Xsolis offers hospitals the unique ability to monitor patient cases that meet a certain profile: they were discharged in Outpatient/OBS with a Care Level Score™ greater than 75 and with a length of stay greater than two midnights. We call this type of case an exception case and it means that revenue may have been left on the table.
The exception rate hinges on the Care Level Score (CLS), Xsolis’ analysis of medical necessity. The CLS, grounded in evidence-based medicine and supported by artificial intelligence, analyzes clinical and financial data from the electronic medical record in real time to assess a patient’s likelihood of inpatient status. The score ranges from 0-157 with scores greater than 75 indicating a higher likelihood of inpatient and scores lower than 75 indicating a lower likelihood. A key component of what CORTEX, now known as Dragonfly, offers hospitals, the CLS removes a large amount of data gathering for nurses and allows them to focus on the clinical picture of the patient.
What does the exception rate mean for leaders? It’s an invaluable metric for tracking potential missed conversion opportunities – ultimately, appropriate revenue that may have been lost. Since an exception case is reported when the CLS is above 75 with a greater than two day stay, if the exception rate trends up, this indicates possible revenue leakage, alerting hospital leaders to staff education opportunities, engagement lapses or potential payer dynamics that may be happening behind the scenes.
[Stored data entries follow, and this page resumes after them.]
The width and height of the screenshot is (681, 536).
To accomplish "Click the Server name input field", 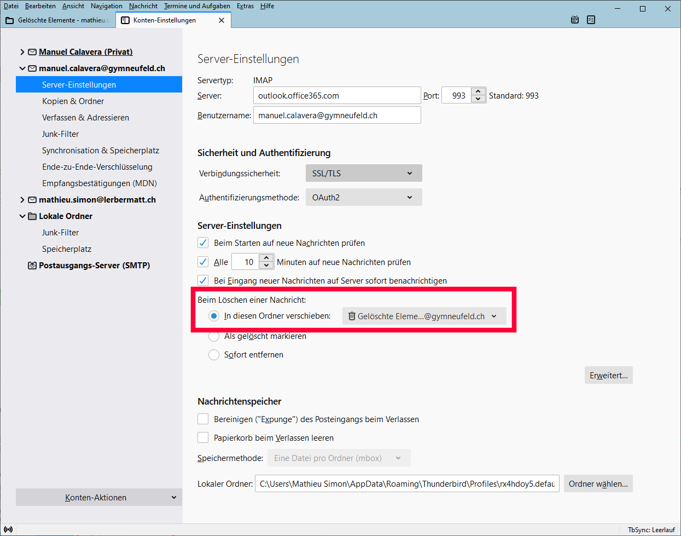I will [x=336, y=95].
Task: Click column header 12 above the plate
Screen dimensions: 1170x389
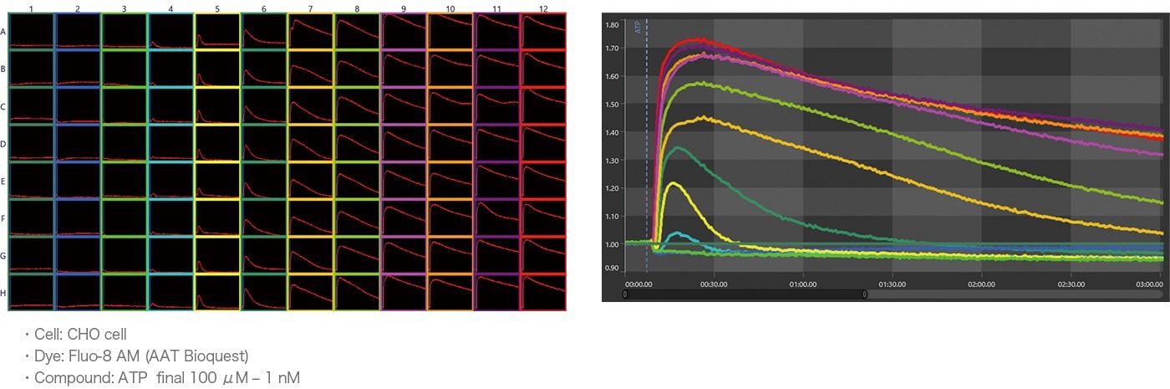Action: pos(543,8)
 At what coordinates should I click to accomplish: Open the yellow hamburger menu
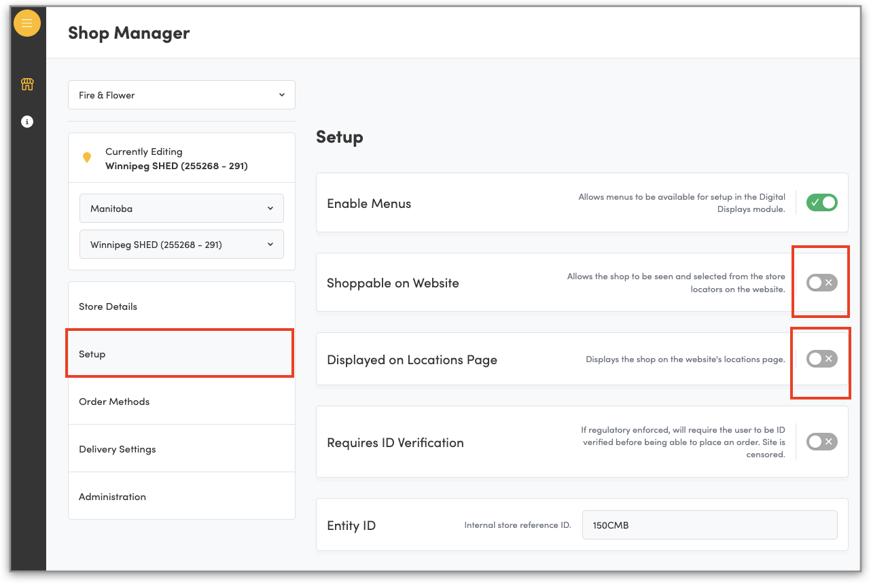coord(27,23)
The exception rate also serves as a great audit tool. At the end of each month, a director might hand exception cases out to be reviewed prior to their monthly meeting, looking for trends among these cases among Location, Payer, Physician, Nurse, Diagnosis, Day of Admission or other contributing factor. Many directors that assess the exception rate can swiftly impact their appropriate outpatient to inpatient conversions.
When Michelle D. Allen, Director of Case Management at Springhill Medical Center, consults her monthly metrics, the exception rate is right at the top of the list. It proves invaluable in payer relations, especially by helping her identify trends or issues as they happen: “We definitely watch [exception cases] and get those back to our payers so we can have better conversations with them to figure out why we are having [increases]. And we are also able to trend them: we can see if there is one payer that had a big shift in a particular month, so we can troubleshoot and pinpoint where that goes.”